Wednesday, June 2, 2010

First Bite: Georges Brasserie

First Bite is a look at a restaurant that’s opened recently, based on one visit – not a full-fledged review.

The food: It’s dubbed a brasserie, and has the staples (if not quite the price points) to support the definition – which is a comfortable, informal place in which to get drinks and hearty, usually-single-dish meals. Georges offers steak frites, but in four variations – N.Y. strip au poivre, hanger, filet, ground beef – along with plateaux from the raw bar (variously sized portions of shellfish), onion soup, cassoulet, bouillabaise, hachis parmentier (aka shepherd’s pie), boeuf Bourguignon and more. But there are also dishes of varying provenance: macaroni and Gruyere with bacon, ratatouille with polenta, lamb sausage with couscous; along with a dose of the upscale (that filet and strip, and a $29 veal chop). Still, most main dishes are in the $11-$17 range. Good bread arrives with a crock of butter; a salad of bibb lettuce and goat cheese was generous and simply dressed. Duck confit was fine, though the cooked-in-duck-fat potatoes with them were simply greasy. A newfangled tuna Nicoise placed a tuna steak of average quality atop Yukon Gold potatoes, haricots verts and more, and used good olives, though not enough of them. Mussels arrived (two dozen for $10!) in a surprisingly creamy but good white wine sauce, with nicely done frites.

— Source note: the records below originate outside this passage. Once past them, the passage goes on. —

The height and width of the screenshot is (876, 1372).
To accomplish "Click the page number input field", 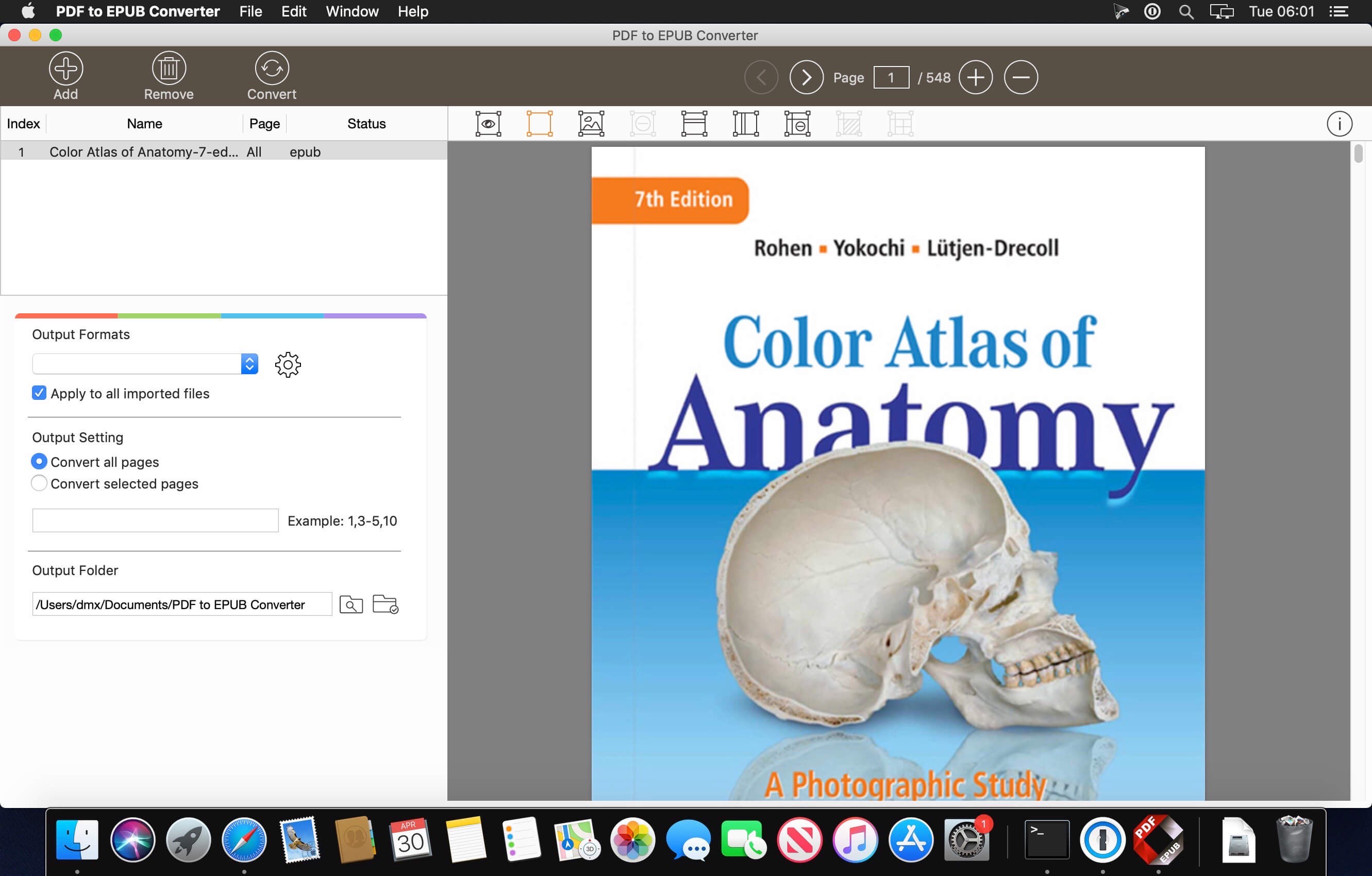I will [x=891, y=77].
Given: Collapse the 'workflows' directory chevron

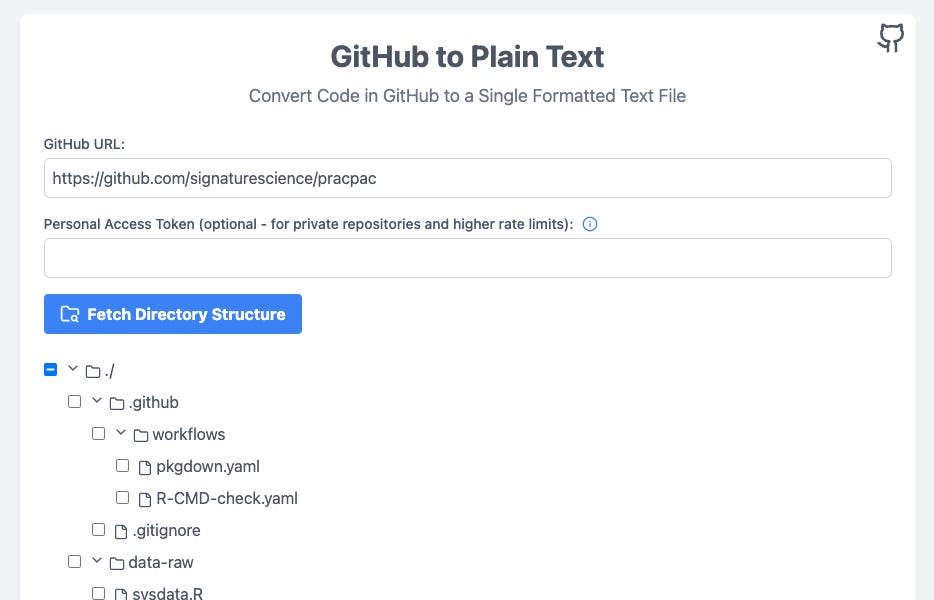Looking at the screenshot, I should tap(120, 433).
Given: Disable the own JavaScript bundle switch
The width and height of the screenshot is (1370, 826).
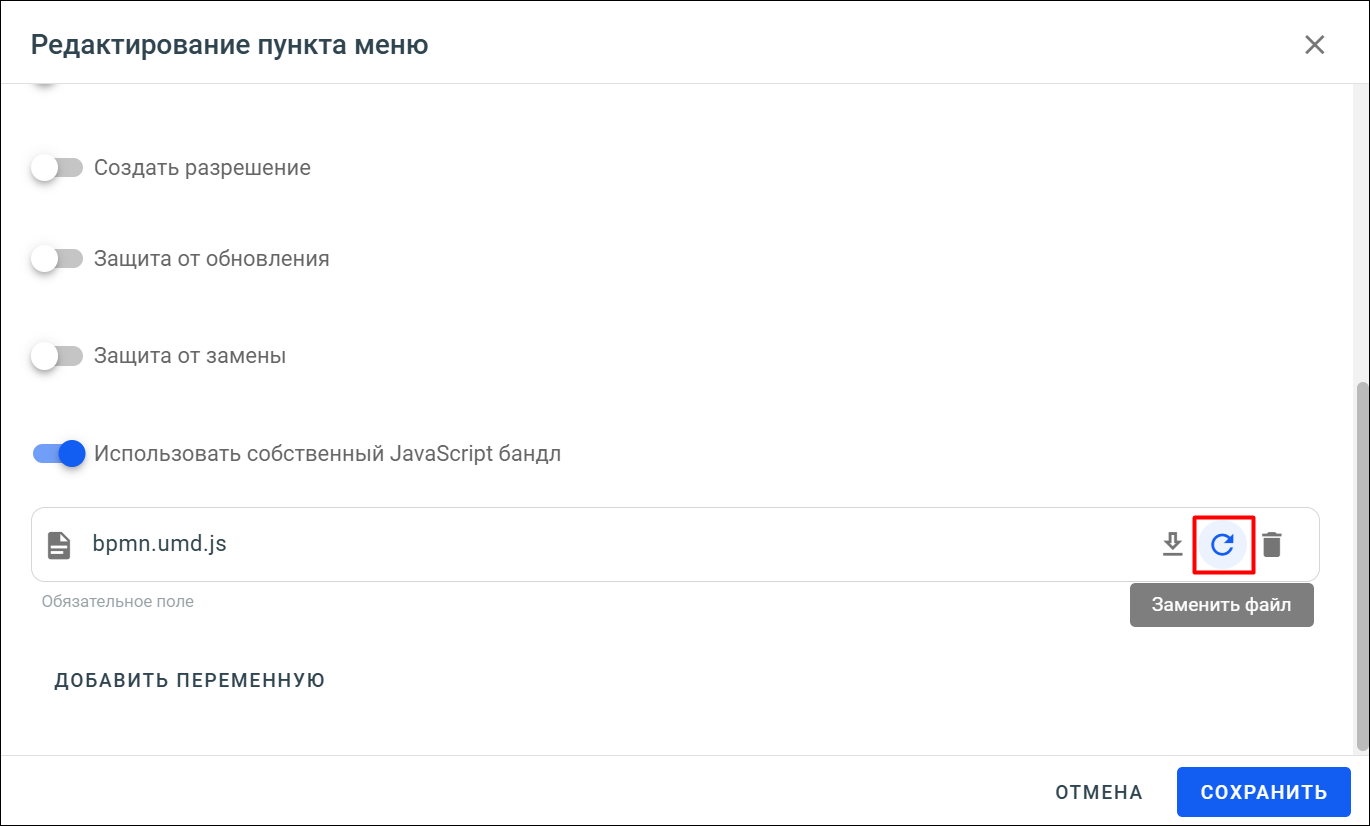Looking at the screenshot, I should click(59, 454).
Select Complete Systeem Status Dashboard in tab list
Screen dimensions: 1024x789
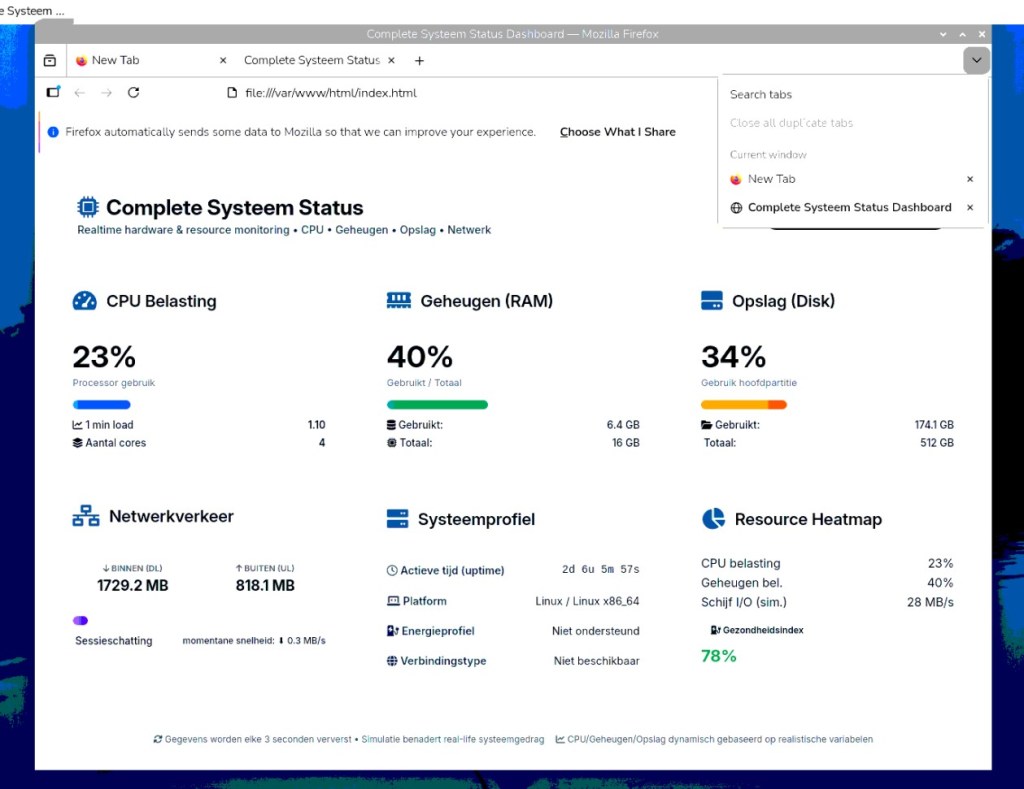(849, 208)
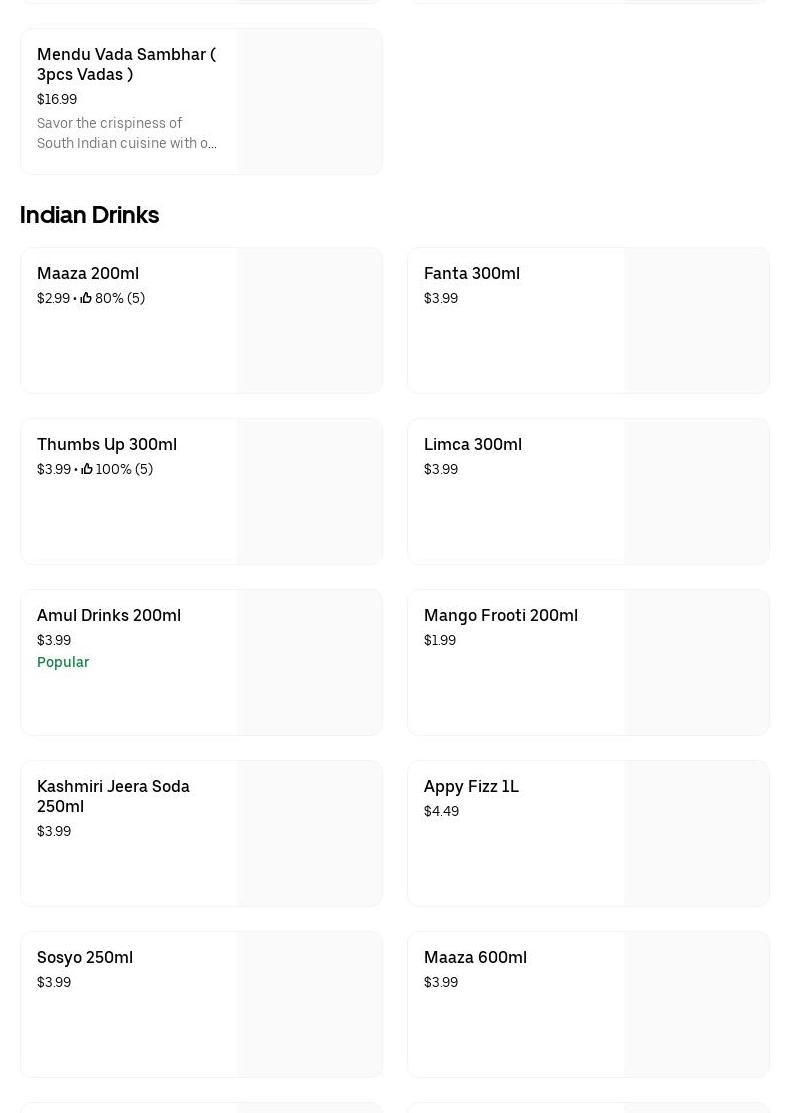Open the Mendu Vada Sambhar item title
The height and width of the screenshot is (1113, 804).
(126, 64)
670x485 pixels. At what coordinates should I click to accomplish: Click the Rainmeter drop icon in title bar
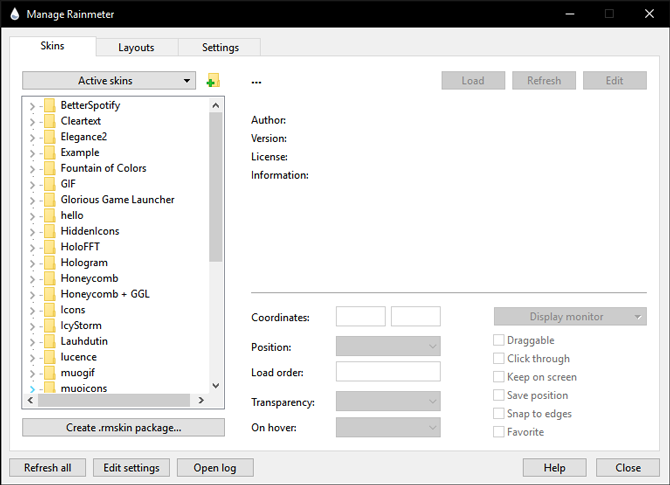[12, 14]
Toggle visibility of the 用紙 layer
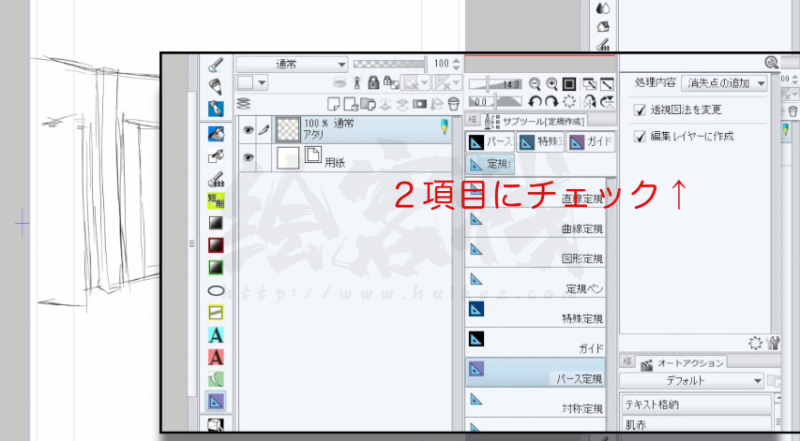 pyautogui.click(x=249, y=157)
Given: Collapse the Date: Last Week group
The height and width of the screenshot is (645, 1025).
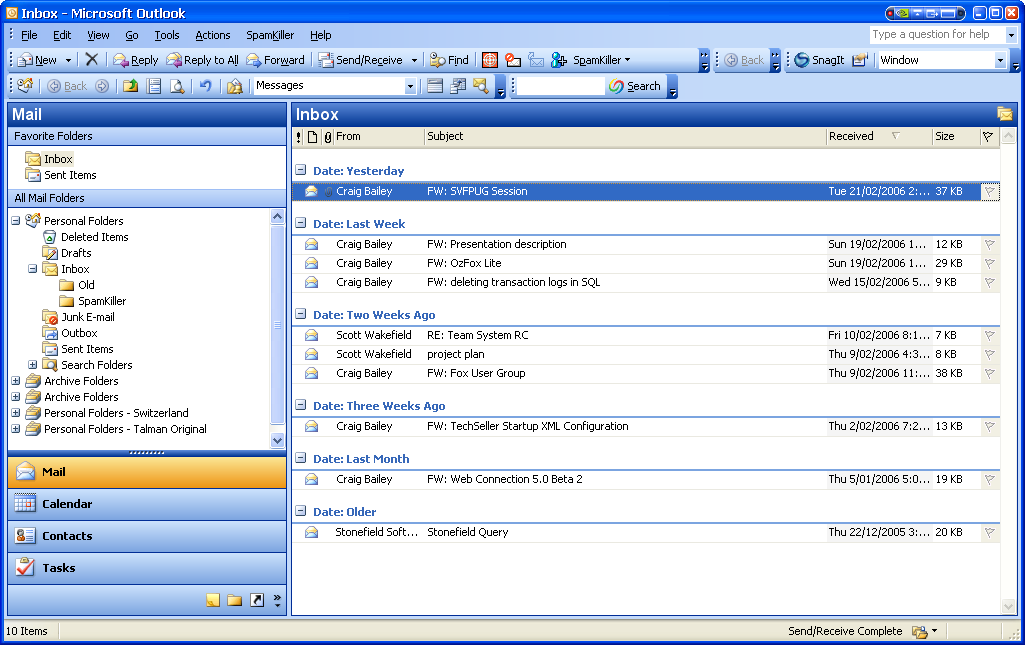Looking at the screenshot, I should (301, 223).
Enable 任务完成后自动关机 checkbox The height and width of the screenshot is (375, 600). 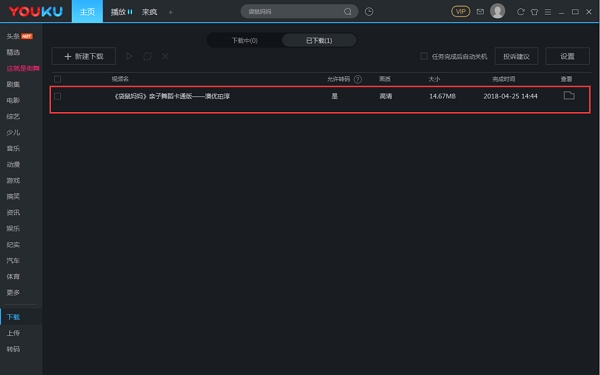(x=424, y=56)
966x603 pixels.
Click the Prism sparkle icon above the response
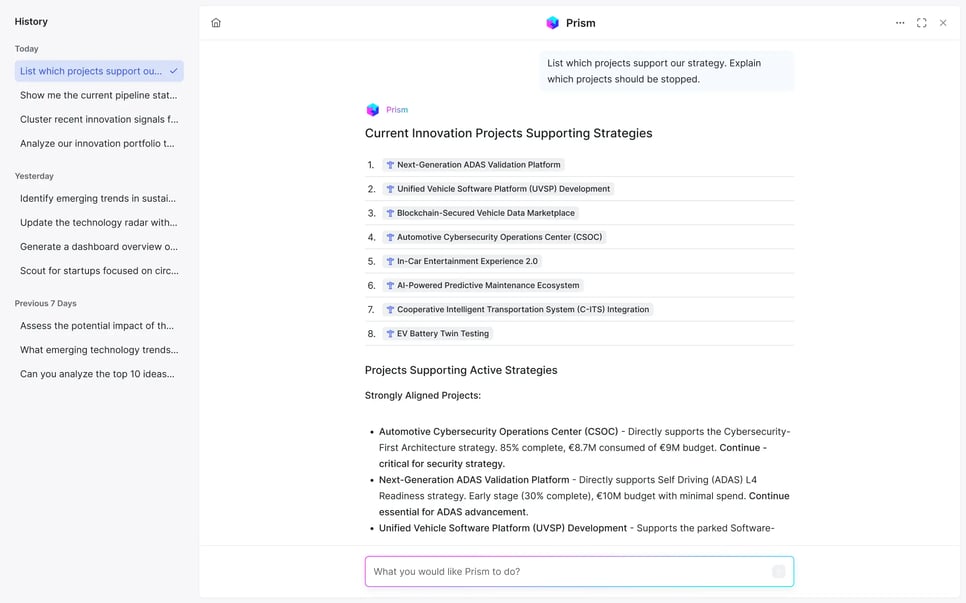(372, 109)
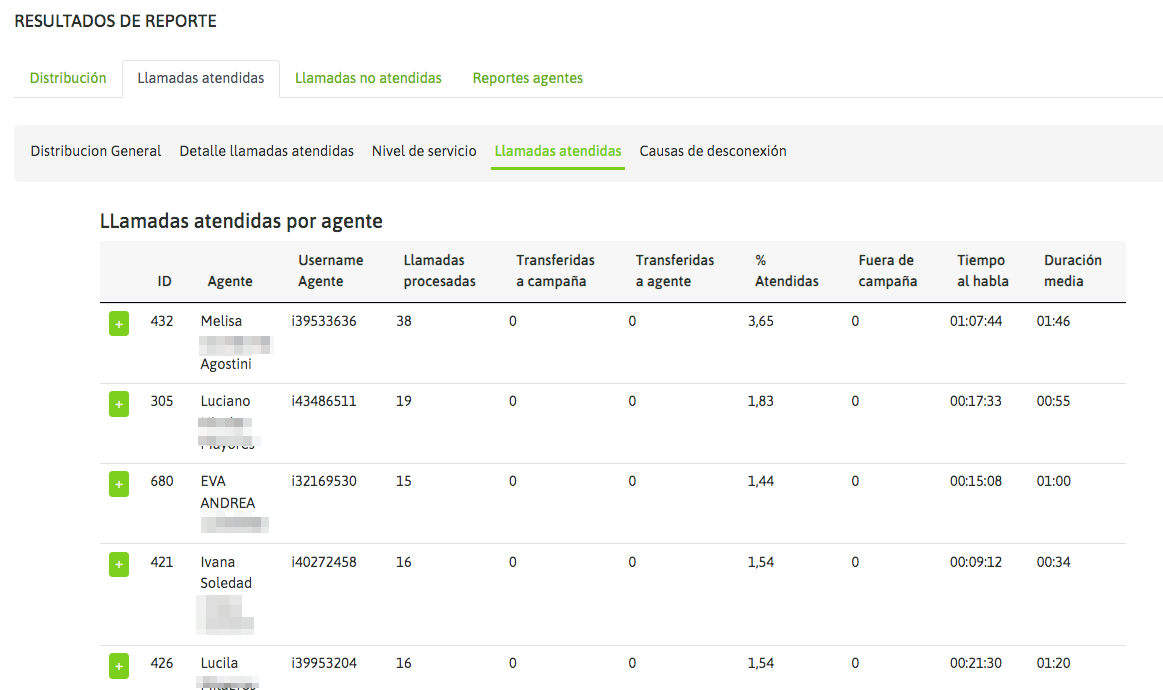Select the underlined Llamadas atendidas sub-tab

558,151
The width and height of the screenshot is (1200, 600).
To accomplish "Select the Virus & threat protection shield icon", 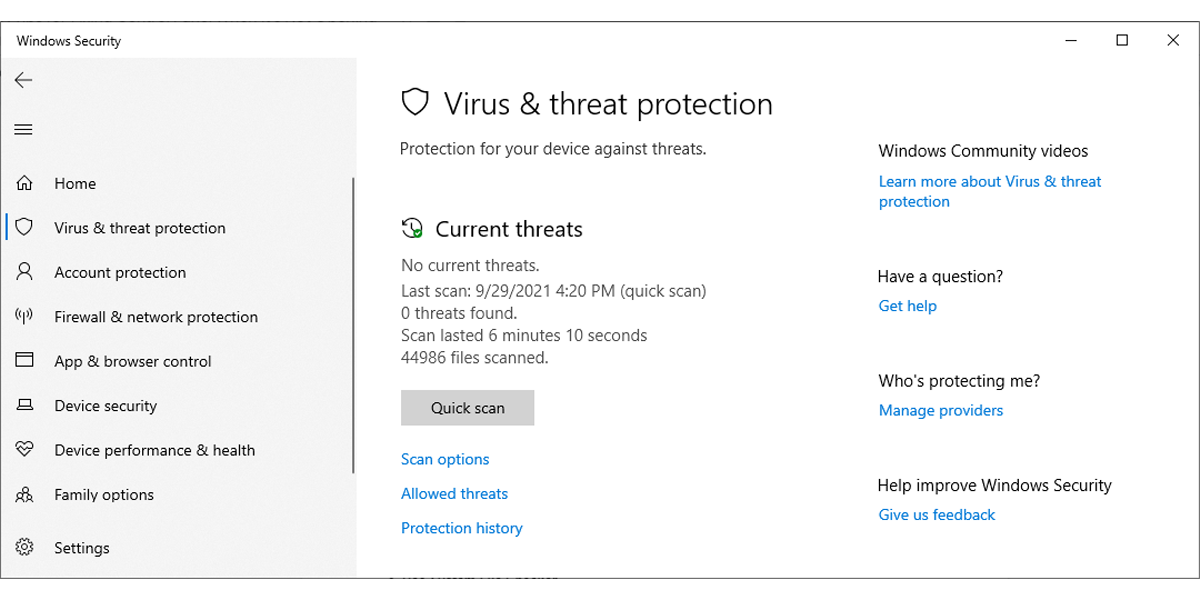I will [x=25, y=228].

The menu is way light on beers, but the wines are a reasonable collection, with glasses $6-$15.

The look: Formerly the Oceanaire, it’s kept those fab curved red booths, and added black-and-white photography (Brassai posters) to sea-green walls, topping white-linen tablecloths with paper (oddly) and clothing servers in white shirts, black pants and ties.

The service: Not yet the shiniest in the brasserie, ours looked confused when asked what sort of mussels they used. I asked then: “big or little?” He said: “They’re … you know. They’re mussels.” Ah. On the other hand, he did note the Cucumber & Ginger Collins, which included cracked pepper and Hendricks Gin and was … you know. Lovely.

Details: 4620 Piedmont Row Drive; 980-219-7409; and the website is now www.georgesbrasserie.com.